Exercise brief ▸ Can you locate every row below that contains the word "Instruction" and copy each of those rows in full?

Listing ▸

-.-.-

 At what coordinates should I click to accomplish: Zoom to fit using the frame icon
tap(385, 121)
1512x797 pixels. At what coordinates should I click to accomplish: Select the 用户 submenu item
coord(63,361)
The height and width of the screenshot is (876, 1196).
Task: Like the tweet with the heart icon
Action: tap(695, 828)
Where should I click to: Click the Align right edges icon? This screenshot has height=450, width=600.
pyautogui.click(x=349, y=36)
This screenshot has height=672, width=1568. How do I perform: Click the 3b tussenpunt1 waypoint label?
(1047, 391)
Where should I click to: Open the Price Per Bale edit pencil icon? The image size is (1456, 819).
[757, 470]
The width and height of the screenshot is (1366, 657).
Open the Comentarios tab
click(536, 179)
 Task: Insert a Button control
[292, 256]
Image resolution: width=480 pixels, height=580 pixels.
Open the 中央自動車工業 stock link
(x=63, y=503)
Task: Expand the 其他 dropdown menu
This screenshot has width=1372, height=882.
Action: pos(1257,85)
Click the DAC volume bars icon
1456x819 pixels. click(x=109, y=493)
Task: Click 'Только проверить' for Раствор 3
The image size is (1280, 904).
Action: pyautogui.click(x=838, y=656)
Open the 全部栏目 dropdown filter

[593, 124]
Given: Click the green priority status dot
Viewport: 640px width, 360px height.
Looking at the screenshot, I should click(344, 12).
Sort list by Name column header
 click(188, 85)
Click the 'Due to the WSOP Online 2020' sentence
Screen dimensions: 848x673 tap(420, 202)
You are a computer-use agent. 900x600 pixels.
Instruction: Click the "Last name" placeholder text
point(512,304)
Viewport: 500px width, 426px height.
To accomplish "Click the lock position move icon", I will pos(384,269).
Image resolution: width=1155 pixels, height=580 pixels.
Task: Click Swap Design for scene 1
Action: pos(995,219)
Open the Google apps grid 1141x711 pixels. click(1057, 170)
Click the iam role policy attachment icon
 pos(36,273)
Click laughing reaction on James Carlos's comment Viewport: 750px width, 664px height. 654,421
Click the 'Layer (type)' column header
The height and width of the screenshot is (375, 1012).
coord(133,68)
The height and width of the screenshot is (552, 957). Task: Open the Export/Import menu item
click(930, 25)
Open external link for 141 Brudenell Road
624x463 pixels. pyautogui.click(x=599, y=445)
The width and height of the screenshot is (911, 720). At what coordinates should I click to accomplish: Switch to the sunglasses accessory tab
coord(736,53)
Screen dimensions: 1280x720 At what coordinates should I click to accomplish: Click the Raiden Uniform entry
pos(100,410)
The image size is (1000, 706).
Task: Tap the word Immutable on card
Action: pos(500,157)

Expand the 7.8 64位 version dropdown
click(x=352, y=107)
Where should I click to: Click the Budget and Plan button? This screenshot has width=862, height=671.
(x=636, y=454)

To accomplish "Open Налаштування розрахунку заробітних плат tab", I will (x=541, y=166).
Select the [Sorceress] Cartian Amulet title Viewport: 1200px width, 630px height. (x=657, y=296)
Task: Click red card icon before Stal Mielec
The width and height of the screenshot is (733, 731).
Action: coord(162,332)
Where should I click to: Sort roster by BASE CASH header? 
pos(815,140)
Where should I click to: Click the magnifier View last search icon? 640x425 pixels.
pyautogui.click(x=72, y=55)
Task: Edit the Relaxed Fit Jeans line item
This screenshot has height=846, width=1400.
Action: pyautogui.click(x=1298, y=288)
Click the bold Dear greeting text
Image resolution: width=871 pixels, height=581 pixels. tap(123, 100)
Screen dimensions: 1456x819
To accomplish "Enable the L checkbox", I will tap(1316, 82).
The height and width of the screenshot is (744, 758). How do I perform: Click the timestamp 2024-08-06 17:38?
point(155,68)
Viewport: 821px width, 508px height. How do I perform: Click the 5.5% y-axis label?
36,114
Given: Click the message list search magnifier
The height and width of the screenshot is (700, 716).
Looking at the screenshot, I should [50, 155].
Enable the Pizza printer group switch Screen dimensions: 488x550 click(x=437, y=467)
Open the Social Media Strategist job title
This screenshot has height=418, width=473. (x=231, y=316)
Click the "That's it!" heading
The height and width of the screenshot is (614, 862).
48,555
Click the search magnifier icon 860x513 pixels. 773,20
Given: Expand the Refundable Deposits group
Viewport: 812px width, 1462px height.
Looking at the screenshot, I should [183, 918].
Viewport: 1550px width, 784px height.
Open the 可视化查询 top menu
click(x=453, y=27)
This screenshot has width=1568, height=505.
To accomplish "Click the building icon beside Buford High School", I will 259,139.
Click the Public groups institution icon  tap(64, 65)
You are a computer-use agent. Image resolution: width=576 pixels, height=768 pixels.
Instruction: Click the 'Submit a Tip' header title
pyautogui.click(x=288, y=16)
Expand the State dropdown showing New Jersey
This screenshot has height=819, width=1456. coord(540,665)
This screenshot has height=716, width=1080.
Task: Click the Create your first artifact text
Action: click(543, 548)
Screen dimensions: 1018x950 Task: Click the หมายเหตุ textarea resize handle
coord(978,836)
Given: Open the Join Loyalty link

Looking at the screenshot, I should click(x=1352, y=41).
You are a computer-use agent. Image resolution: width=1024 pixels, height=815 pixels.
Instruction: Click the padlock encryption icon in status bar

-.-.-

Complete response ▸
Instruction: Click the "Last name" placeholder text
Instruction: Click the 'Submit a Tip' header title
Instruction: Click the padlock encryption icon in status bar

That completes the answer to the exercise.